Within the data that follows, set down exactly the lines from the one containing "You are a GUI" through the one containing "Task: Click the Go to file search field", both ends included.

### GIVEN DATA

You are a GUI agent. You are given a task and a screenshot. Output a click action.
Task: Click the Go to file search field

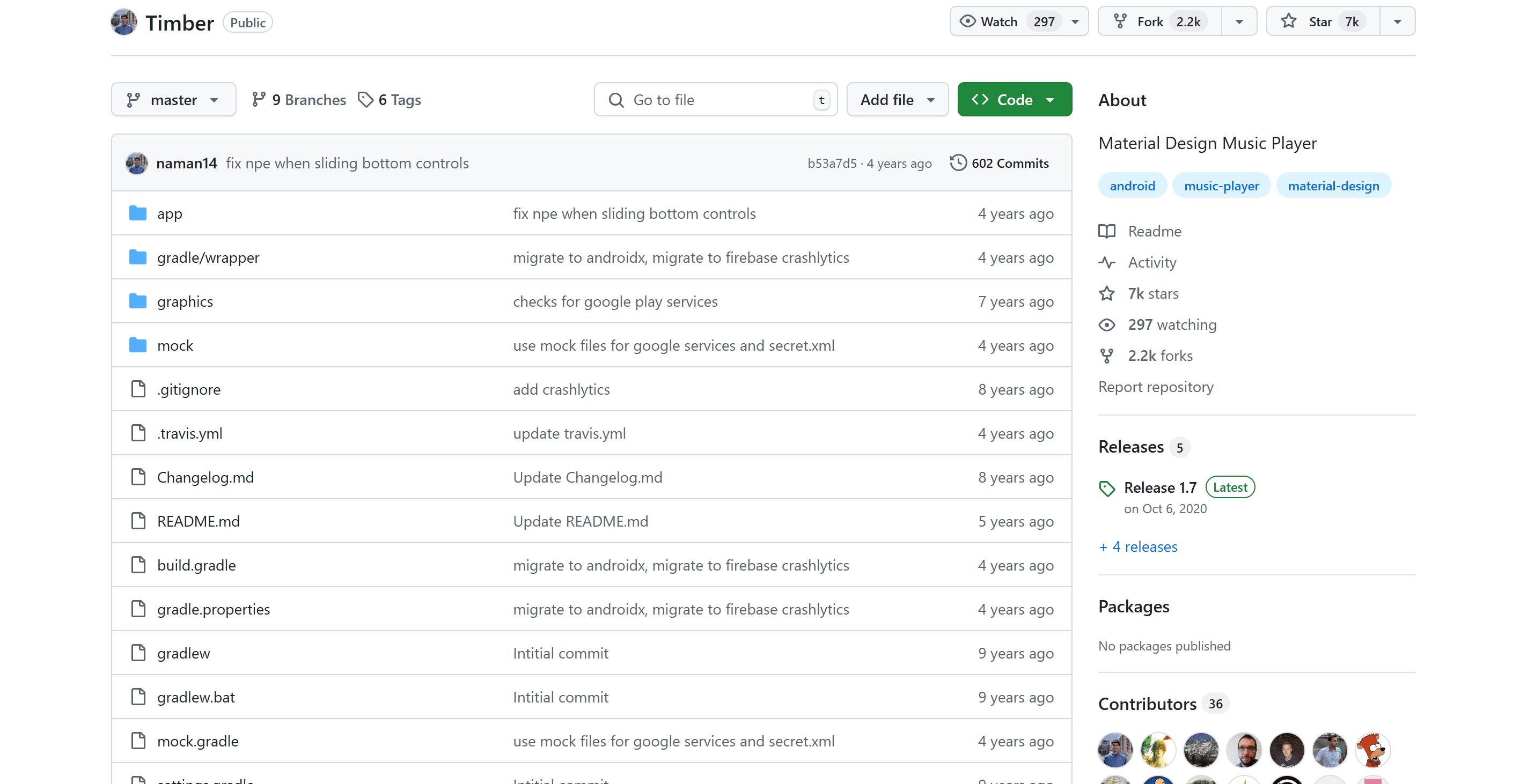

######
### GIVEN DATA

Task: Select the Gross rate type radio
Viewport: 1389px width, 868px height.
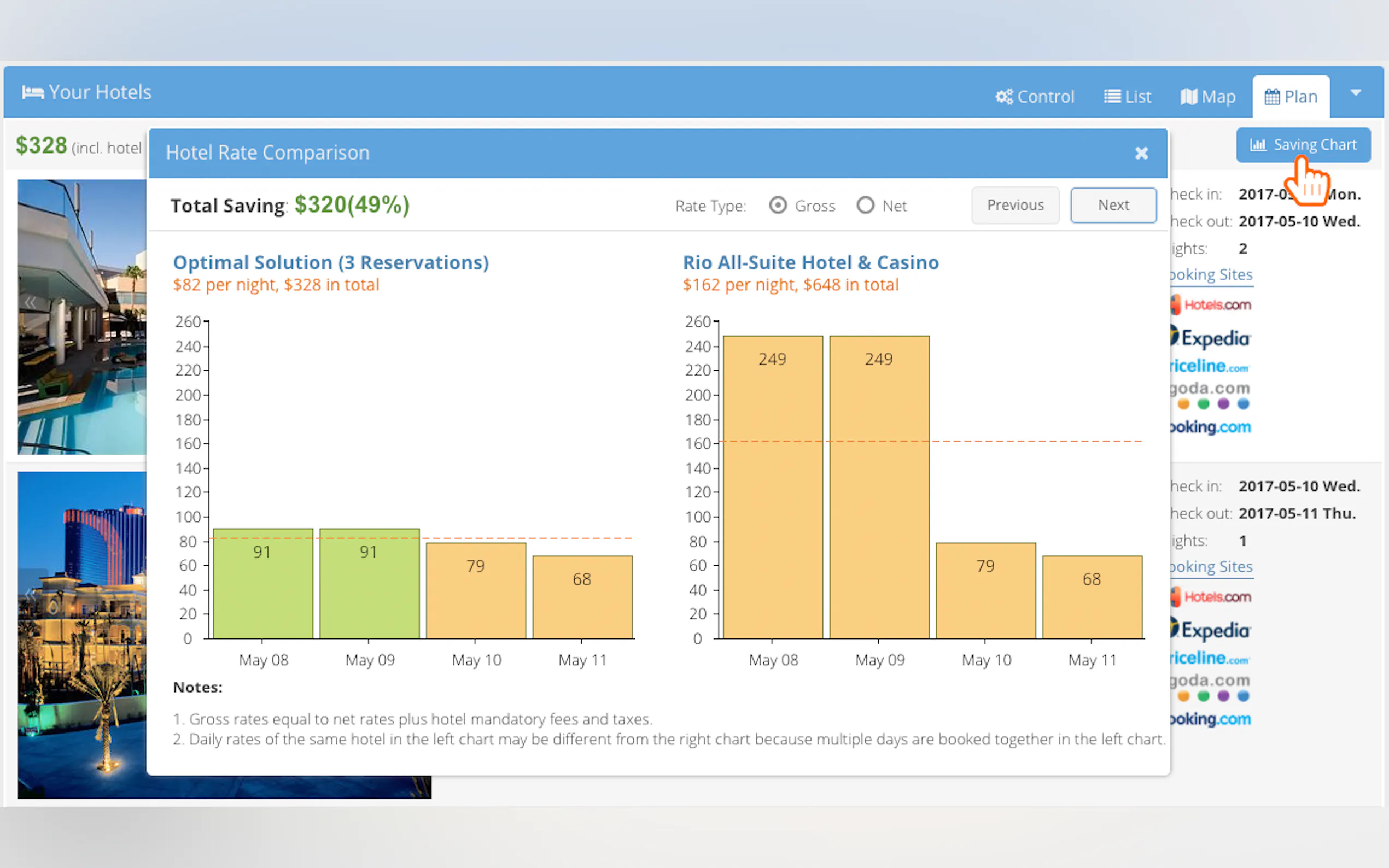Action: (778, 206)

######

RESPONSE:
You are a GUI agent. You are given a task and a screenshot. Output a click action.
Task: Click the Go to file search field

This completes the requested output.